There are all kinds of laws, statutes, regulations and ordinances on the books in America. Too many in fact. Some are good, some are bad, and some are grey.
Federal law does not preempt contrary or more stringent state law requirements regarding our protected health information. State laws which force patients to share their specific medical conditions (like Michigan) could be of concern to employers and defined as more stringent areas of privacy concerns with medical records. Feds should also be concerned that medical records are warehoused at brand new administrative and processing departments, dispensaries and separate databases.

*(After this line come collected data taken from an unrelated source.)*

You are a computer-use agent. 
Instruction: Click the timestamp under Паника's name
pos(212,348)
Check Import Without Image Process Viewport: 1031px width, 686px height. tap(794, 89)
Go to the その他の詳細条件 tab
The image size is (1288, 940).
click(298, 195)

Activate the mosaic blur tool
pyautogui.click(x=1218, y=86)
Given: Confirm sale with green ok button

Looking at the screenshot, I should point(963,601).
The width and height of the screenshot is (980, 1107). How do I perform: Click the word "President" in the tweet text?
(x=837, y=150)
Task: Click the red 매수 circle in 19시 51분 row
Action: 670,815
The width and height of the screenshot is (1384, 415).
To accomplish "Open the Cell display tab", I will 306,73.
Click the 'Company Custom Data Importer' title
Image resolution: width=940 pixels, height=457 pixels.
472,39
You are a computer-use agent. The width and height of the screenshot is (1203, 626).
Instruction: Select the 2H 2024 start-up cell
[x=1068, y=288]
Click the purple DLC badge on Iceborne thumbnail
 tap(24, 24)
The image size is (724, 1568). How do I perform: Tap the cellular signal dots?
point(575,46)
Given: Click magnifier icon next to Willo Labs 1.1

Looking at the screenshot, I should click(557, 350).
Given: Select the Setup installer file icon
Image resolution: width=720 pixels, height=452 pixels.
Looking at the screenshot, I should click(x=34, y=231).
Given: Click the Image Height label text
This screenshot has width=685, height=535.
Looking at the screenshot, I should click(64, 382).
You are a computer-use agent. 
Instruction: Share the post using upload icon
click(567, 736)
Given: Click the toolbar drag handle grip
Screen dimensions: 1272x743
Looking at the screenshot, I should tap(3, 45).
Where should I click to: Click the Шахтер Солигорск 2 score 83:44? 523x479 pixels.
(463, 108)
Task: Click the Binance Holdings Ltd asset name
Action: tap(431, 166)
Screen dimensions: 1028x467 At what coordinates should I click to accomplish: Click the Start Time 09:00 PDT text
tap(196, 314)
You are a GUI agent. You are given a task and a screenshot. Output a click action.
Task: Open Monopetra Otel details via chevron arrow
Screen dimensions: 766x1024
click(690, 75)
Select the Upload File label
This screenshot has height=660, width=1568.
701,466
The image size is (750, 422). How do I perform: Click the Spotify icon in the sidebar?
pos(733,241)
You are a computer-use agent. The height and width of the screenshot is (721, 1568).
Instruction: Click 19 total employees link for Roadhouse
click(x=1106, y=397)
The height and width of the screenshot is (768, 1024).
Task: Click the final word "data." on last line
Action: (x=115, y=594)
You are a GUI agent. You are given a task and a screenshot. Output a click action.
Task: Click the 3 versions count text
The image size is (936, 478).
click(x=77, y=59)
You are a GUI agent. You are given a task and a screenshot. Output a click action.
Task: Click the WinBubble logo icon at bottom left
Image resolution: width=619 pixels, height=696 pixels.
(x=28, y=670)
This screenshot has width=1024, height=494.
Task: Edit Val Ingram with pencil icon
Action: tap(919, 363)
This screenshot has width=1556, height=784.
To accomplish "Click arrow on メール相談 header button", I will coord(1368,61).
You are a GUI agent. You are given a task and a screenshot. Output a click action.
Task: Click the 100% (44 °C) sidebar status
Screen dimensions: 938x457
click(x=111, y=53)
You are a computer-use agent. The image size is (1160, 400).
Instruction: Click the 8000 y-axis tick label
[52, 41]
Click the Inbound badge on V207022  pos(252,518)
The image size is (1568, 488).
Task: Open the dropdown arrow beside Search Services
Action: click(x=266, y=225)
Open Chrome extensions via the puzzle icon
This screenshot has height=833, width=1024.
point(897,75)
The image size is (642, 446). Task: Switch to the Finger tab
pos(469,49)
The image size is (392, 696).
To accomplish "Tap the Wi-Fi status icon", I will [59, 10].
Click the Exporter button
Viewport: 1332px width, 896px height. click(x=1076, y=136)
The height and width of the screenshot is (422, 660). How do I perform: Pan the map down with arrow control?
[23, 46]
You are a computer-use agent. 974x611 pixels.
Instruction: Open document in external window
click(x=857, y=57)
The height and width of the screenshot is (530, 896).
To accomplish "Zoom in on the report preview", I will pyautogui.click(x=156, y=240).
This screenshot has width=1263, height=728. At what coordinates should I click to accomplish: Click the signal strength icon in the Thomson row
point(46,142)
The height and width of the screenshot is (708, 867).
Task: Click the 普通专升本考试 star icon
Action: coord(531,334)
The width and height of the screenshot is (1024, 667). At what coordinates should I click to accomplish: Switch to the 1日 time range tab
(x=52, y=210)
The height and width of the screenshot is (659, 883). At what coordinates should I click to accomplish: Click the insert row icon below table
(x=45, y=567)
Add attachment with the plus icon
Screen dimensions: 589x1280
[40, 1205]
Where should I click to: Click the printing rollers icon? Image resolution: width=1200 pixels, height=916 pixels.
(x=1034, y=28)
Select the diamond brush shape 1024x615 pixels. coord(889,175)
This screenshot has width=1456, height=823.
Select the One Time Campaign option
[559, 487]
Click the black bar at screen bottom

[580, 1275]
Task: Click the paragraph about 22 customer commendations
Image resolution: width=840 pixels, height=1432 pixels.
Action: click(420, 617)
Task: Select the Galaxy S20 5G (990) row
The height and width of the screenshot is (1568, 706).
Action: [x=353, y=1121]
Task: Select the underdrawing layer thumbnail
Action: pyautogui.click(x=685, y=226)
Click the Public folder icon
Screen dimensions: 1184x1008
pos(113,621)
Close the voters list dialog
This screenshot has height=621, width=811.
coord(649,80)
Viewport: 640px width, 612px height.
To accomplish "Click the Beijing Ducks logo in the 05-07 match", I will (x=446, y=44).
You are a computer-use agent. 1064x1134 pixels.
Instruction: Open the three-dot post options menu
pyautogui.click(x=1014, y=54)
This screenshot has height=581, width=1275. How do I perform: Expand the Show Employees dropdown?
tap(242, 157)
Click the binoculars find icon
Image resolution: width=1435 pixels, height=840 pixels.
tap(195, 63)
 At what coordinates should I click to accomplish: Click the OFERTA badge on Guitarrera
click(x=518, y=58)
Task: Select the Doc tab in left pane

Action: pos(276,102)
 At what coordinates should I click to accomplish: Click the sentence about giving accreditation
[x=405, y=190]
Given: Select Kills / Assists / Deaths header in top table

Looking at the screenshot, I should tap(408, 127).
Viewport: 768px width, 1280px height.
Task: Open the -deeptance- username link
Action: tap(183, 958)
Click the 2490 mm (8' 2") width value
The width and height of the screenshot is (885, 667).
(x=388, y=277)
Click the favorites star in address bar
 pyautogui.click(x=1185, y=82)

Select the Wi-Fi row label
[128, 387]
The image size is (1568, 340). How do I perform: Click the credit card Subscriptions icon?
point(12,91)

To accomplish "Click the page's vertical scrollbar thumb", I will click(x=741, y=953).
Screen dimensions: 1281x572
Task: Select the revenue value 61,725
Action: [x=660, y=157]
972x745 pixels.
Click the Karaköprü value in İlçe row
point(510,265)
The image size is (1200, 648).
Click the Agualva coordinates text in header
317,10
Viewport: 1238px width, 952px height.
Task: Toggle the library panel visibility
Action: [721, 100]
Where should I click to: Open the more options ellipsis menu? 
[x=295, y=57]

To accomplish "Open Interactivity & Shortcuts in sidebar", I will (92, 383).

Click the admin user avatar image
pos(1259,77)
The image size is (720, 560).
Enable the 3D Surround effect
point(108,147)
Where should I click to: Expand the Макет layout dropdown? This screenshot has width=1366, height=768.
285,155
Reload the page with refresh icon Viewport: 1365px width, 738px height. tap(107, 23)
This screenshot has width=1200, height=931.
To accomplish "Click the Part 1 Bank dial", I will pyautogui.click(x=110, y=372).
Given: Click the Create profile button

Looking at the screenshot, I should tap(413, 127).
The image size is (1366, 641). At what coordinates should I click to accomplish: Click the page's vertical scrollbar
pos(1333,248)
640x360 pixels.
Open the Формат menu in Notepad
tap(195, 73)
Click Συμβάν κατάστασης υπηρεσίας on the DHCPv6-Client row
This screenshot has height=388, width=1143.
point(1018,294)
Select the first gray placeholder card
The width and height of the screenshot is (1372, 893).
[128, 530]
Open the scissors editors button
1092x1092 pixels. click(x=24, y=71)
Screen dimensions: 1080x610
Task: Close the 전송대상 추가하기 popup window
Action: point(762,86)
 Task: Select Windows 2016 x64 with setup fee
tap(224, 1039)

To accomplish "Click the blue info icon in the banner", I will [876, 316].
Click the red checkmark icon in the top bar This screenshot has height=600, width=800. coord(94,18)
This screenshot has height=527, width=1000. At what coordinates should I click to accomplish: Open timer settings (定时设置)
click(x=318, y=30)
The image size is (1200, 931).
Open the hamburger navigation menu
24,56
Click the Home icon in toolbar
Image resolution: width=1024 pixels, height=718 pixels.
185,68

The following regulation is not law, was not subjected to open discussion, and the regulation is definitely stale (14 years old predating 22 recent States approving medical cannabis legislation). https://www.gpo.gov/fdsys/pkg/CFR-2003-title45-vol1/xml/CFR-2003-title45-vol1-sec160-203.xml
28 states and D.C have passed medical marijuana legislation and are in violation of long-established HIPPA laws enacted by US Congress for not stopping pre-employment drug testing for marijuana.
I really want this job but your urinalysis tests for pot would compel me to disclose my history with cancer before peeing in this cup (HIPAA violation). If I do remain silent and pee in your cup, then not offered employment I am discriminated for having cancer or a disability.
Pre-employment testing for illegal drugs is permitted so long as it is nondiscriminatory and adheres to certain standards. However, alcohol testing may only take place after an employment offer is made, and must be job-related and consistent with business necessity. While case law is fresh in this area, states like Colorado and Washington could drop any pre-employment testing for marijuana (medical or not).
Do I have to disclose an injury or illness that is not obvious during an interview or indicate on a job application that I have a disability?
The Americans With Disabilities Act (ADA) does not require you to disclose that you have any medical condition on a job application or during an interview. Once an employer makes a job offer, it may ask you questions about your medical conditions, and perhaps even require you to take a medical examination, as long as it requires everyone else in the same job to answer the same questions and/or take the same medical examination before starting work.
Perhaps a good employment lawyer can force this issue further. My advice, next time you are given a cup to pee in, just say no. Explain to your prospective employer that you will not allow them to violate any of your protected rights. States need to step up in protecting our privacy rights absent Federal guidance.